Using Computerized Models and Spreadsheets The assignments provide repeated experiences for students to become more adept at using the computer to model data and to analyze results. Students plot normal error curves using data that they generate based on averages and standard deviations that are reported in the articles. While students are often accomplished at using technology to locate data, they are much less accomplished at generating and evaluating data on their own. Many students report that producing the normal error curves on the first assignment takes them several hours. This is in spite of having competed two prior computer-based homework exercises where they generated and plotted data from textbook problems. At this stage, students are particularly poor at troubleshooting problems in their spreadsheets.
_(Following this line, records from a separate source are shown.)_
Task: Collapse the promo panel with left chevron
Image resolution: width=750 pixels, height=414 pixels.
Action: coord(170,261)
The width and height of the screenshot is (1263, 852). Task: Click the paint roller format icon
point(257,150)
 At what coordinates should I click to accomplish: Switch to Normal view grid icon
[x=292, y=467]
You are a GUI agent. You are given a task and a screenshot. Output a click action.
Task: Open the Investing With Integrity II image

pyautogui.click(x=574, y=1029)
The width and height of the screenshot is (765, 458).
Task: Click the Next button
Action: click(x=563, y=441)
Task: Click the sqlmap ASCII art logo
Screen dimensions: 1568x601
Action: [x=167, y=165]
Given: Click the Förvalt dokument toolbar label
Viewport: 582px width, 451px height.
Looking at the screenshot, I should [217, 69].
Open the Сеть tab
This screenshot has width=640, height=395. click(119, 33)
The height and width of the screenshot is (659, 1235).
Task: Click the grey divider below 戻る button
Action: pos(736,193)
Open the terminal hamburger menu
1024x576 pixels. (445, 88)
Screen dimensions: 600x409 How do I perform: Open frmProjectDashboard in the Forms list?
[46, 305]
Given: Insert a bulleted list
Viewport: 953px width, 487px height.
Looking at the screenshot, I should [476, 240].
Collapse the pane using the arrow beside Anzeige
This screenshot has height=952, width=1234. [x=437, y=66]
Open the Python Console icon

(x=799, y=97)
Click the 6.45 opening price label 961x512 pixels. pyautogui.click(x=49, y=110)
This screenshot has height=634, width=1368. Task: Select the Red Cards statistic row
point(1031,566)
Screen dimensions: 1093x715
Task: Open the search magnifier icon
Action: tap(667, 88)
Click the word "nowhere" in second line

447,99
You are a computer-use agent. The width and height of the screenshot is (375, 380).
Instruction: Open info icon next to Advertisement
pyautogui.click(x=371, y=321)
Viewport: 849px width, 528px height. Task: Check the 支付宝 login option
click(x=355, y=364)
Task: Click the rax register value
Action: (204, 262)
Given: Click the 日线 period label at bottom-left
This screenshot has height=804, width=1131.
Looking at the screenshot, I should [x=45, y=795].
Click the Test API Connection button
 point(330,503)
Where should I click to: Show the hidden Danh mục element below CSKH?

The fundamentals of using the computer to the students’ advantage are stressed throughout the assignment—work the essence of the problem out on paper first, double-check the results of the first spreadsheet calculations using a calculator, and if difficulties arise, break down the problem into a series of smaller calculations. By the time they have completed the second article assignment, most students have prepared a template that generates normal error curves after the input of a mean and standard deviation. While similar templates are readily available from many sources, students are not guided towards them. Troubleshooting problems in calculations and spreadsheet layout is preferable as a developmental tool.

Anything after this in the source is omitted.